### Listed records
********

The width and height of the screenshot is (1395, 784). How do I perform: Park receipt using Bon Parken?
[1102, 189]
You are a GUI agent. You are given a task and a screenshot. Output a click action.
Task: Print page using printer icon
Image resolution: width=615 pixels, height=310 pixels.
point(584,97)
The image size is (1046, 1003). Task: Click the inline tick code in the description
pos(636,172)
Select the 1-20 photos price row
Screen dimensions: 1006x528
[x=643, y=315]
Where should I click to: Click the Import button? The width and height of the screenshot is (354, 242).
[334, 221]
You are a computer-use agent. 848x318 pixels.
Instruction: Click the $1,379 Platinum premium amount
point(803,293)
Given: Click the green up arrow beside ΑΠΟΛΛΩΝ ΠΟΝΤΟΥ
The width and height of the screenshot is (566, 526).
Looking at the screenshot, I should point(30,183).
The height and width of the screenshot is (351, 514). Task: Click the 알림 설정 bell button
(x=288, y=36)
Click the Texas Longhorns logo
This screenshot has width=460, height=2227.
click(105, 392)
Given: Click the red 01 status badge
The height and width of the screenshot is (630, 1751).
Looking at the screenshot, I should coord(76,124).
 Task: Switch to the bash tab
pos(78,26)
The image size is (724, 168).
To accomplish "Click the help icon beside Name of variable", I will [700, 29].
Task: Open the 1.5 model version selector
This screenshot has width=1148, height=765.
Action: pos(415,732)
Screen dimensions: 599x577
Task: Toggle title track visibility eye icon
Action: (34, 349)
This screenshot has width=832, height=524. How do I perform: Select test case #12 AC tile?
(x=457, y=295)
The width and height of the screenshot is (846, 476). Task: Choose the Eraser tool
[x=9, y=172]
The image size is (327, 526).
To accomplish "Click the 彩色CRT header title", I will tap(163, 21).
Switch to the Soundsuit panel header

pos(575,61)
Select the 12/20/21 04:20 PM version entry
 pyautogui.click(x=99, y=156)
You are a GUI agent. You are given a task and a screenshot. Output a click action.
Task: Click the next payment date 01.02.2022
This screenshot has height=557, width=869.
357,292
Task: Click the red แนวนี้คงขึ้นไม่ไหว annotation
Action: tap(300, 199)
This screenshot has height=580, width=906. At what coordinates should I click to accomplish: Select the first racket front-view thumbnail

********

### What is needed
Tally the lines in the listing that hold "beside" and report the number alone.

### Answer section
2